**Dokumenttext**
------------

24-Stunden-Rennen in Daytona: Trophäen, Trinkgelage und Trump
Zehntausende zieht es jedes Jahr nach Daytona zum 24-Stunden-Rennen. Ein Besuch an der Rennstrecke.
Daytona ist Kult, und Hurley Haywood die dazu passende Legende. Der 68-Jährige ist einer der erfolgreichsten Sportwagenfahrer der Motorsportgeschichte. Fünf Mal hat er das 24-Stunden-Rennen in Daytona gewonnen. „Das erste Mal war ich 1969 hier“, sagt der braungebrannte Amerikaner. Wenn Haywood an einer Rennstrecke auftaucht, muss er viele Autogramme schreiben und von seinen Erlebnissen erzählen. 40 Mal ist er beim 24-Stunden-Klassiker in Florida an den Start gegangen, das letzte Mal vor fünf Jahren. Haywood hat auch die kennengelernt, deren Namen nicht nur mit dem Motorsport verknüpft sind: die Hollywoodgrößen Steve McQueen und Paul Newman.

------------

**Gegebene Daten**

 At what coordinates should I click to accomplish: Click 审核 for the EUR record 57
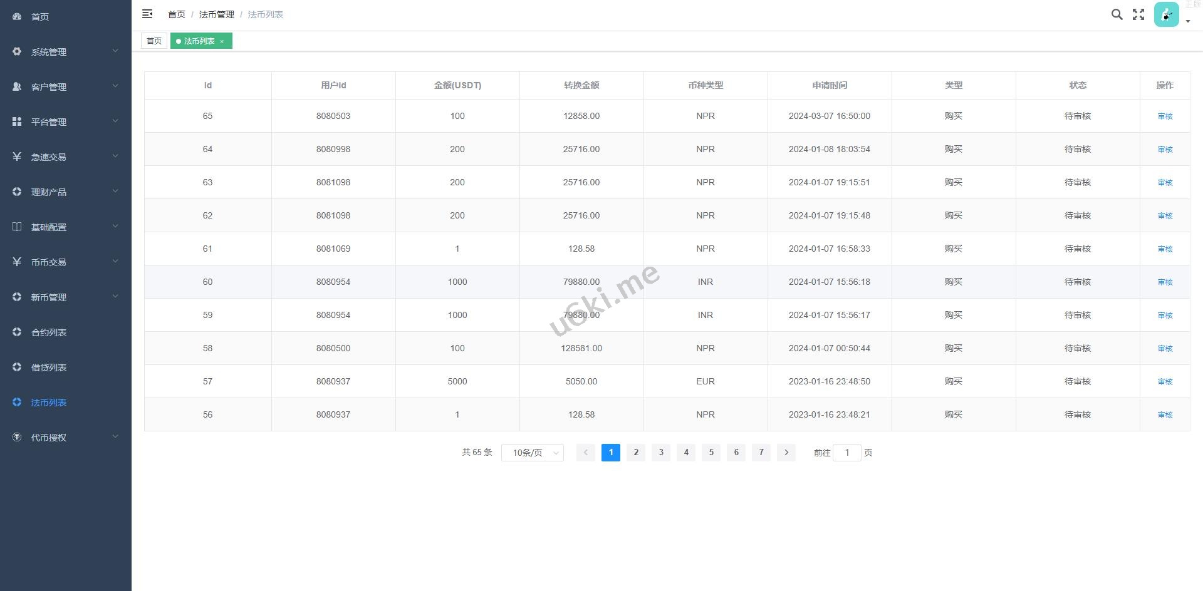pyautogui.click(x=1165, y=382)
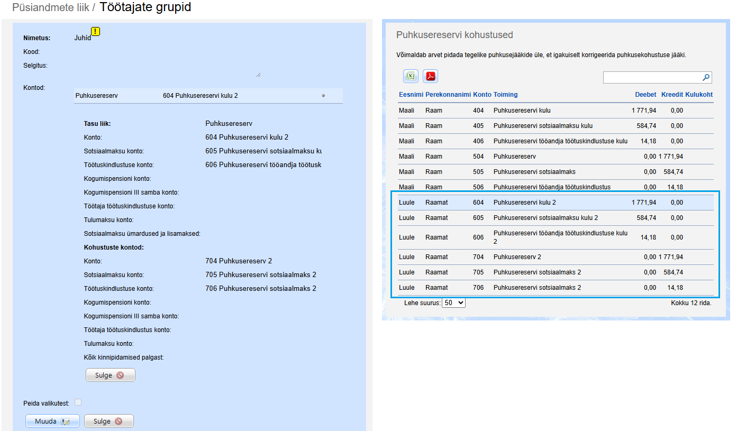
Task: Export table to PDF icon
Action: point(430,76)
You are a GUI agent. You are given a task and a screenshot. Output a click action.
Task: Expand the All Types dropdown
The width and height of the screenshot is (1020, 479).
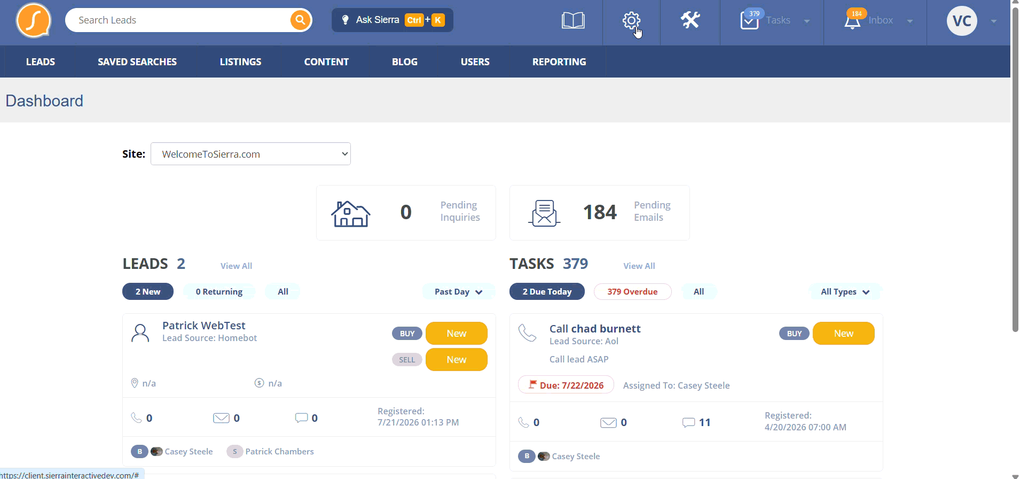(x=845, y=291)
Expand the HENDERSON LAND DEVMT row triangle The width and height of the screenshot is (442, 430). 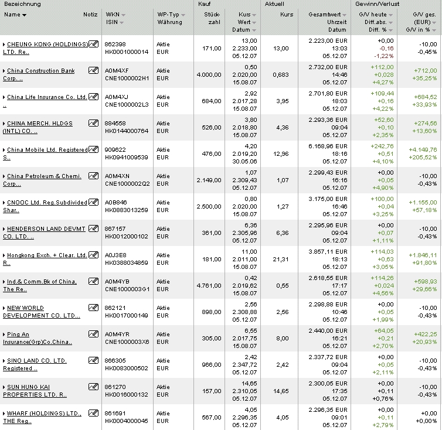(4, 229)
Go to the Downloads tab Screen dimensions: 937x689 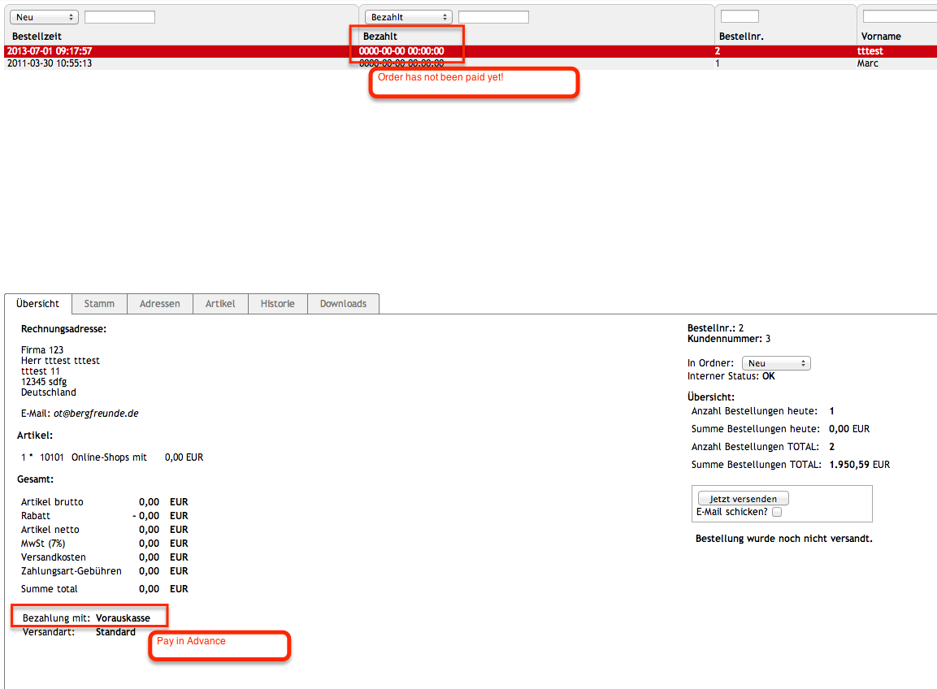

------------

**Aufgabenliste**
**1.** Wie oft hat Hurley Haywood laut dem Text über das 24-Stunden-Rennen in Daytona dieses Rennen gewonnen?
**2.** Schreibe aus dem Text über das 24-Stunden-Rennen in Daytona die Passage von „24-Stunden-Rennen in Daytona: Trophäen, Trinkgelage“ bis einschließlich „an der Rennstrecke.“ wortgetreu ab.

**Antworten je Aufgabe**
**1.** Fünf Mal.

**2.**
24-Stunden-Rennen in Daytona: Trophäen, Trinkgelage und Trump
Zehntausende zieht es jedes Jahr nach Daytona zum 24-Stunden-Rennen. Ein Besuch an der Rennstrecke.